▶ What you are asked to do:
Identify each line in the records below that contains the word "computer", and copy it.

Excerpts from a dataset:
· · · · · · ·

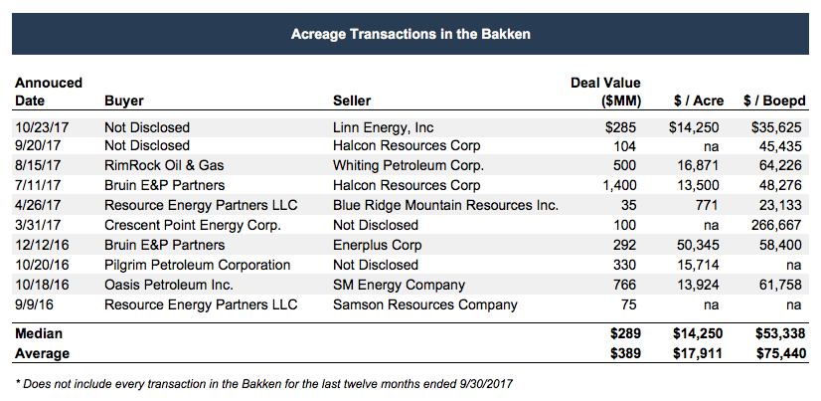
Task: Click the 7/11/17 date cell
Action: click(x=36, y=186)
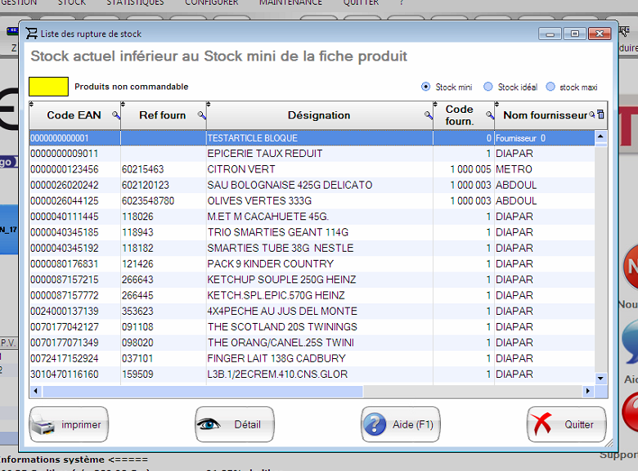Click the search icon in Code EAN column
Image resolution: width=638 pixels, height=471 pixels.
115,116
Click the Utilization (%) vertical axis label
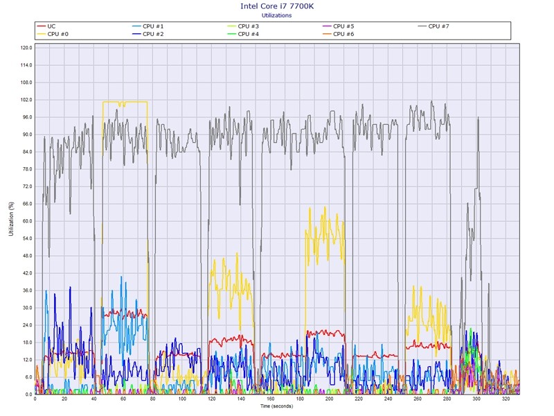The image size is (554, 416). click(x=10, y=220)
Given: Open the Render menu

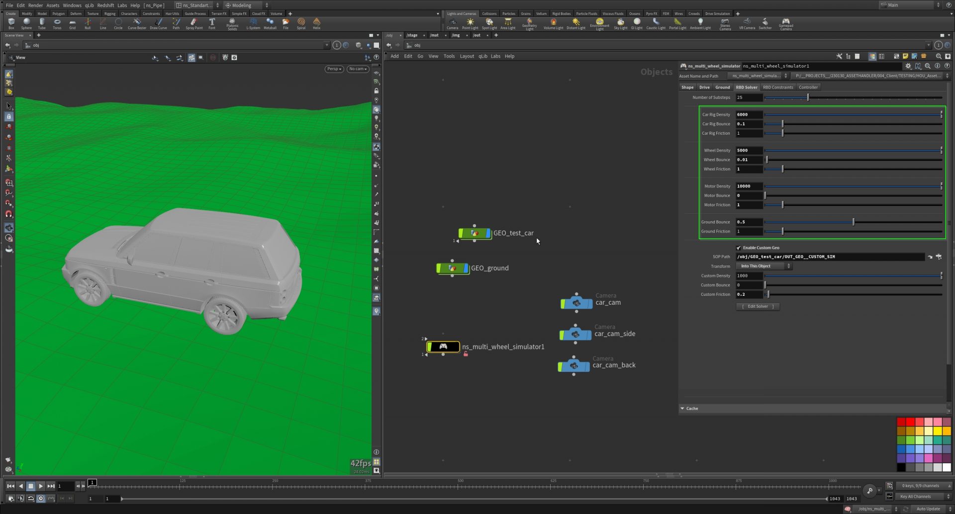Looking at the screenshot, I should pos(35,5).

· · · · · · ·

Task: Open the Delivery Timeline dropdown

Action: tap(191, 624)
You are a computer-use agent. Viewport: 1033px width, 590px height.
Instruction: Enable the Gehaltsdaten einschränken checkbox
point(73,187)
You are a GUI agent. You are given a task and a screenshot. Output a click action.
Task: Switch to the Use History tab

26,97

· · · · · · ·

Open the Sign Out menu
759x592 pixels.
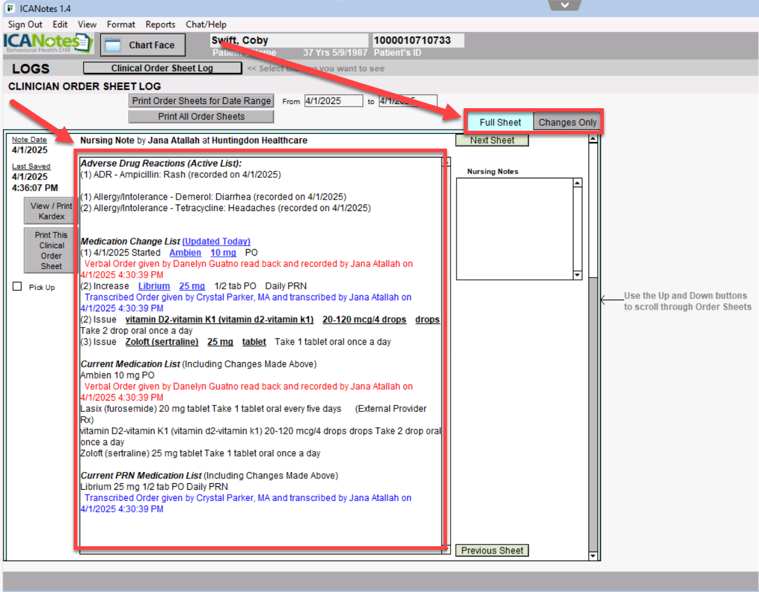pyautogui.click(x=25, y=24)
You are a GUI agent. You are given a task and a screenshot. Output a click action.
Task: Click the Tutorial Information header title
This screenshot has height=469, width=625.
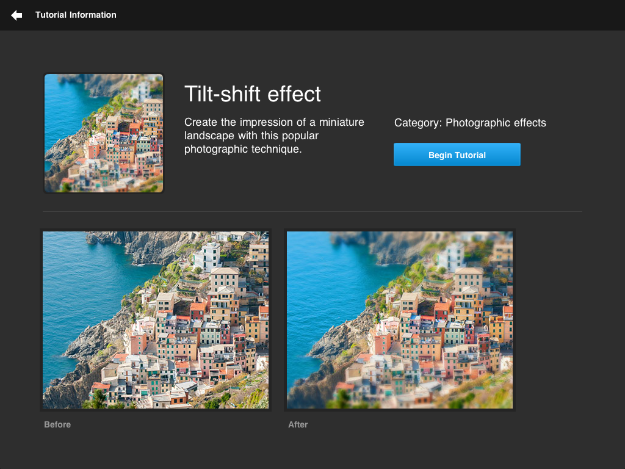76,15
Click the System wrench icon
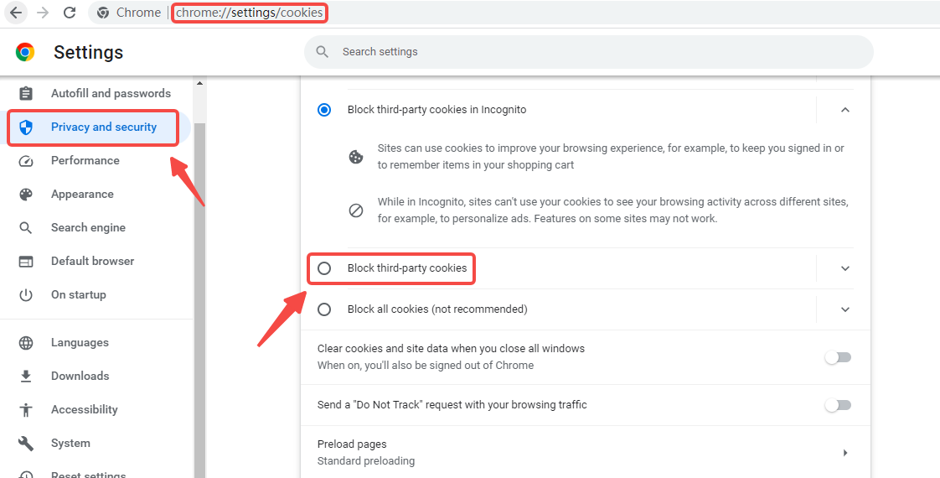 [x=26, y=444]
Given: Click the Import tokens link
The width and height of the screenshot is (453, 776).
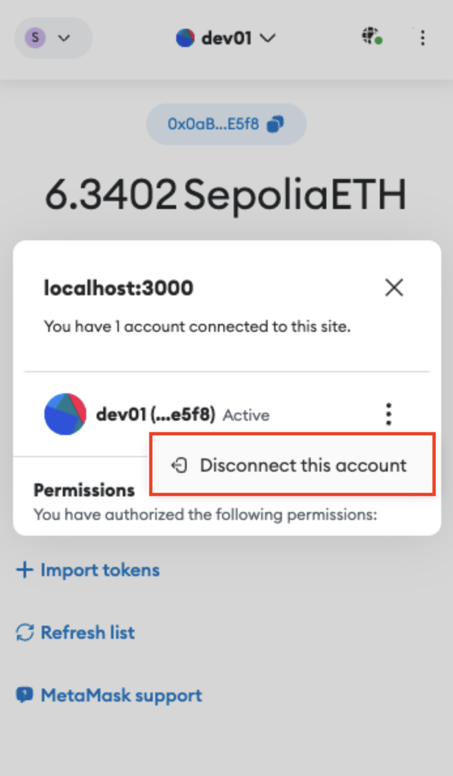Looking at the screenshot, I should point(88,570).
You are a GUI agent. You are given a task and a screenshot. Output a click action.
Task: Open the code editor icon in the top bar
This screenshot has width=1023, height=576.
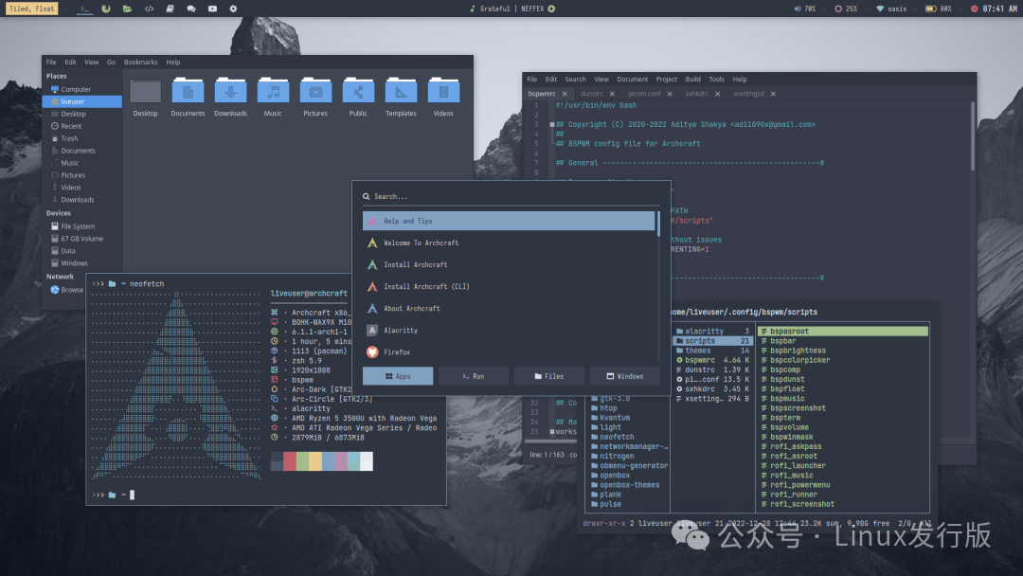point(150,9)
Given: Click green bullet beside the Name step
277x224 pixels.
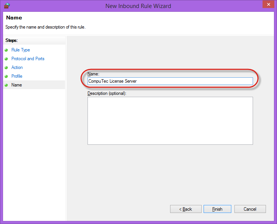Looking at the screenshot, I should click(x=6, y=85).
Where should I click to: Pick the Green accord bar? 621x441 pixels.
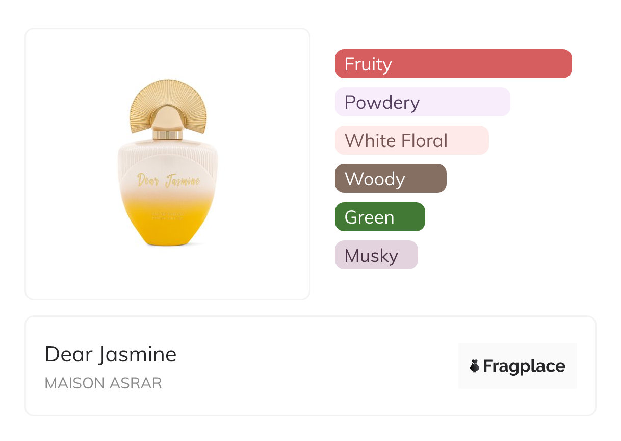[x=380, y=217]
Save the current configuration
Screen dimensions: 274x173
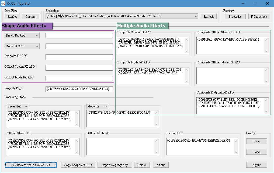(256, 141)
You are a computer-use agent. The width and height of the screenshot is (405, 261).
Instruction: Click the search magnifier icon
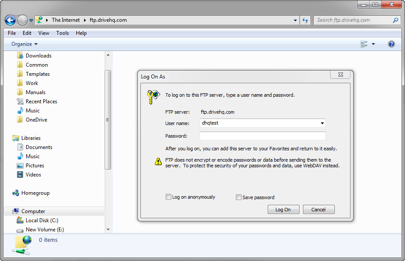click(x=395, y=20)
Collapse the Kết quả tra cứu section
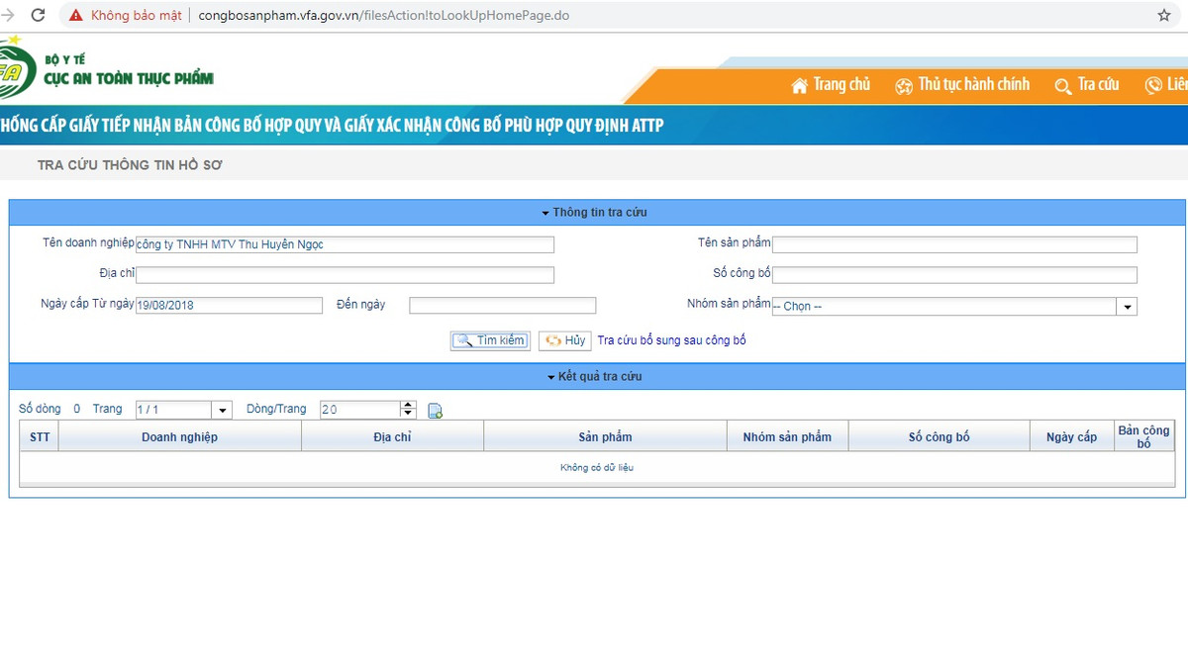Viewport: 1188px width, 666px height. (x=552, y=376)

· · · · · · ·

▶ Answer section:
You are a computer-use agent. Viewport: 1033px width, 590px height.
You are a computer-use agent. The width and height of the screenshot is (405, 261).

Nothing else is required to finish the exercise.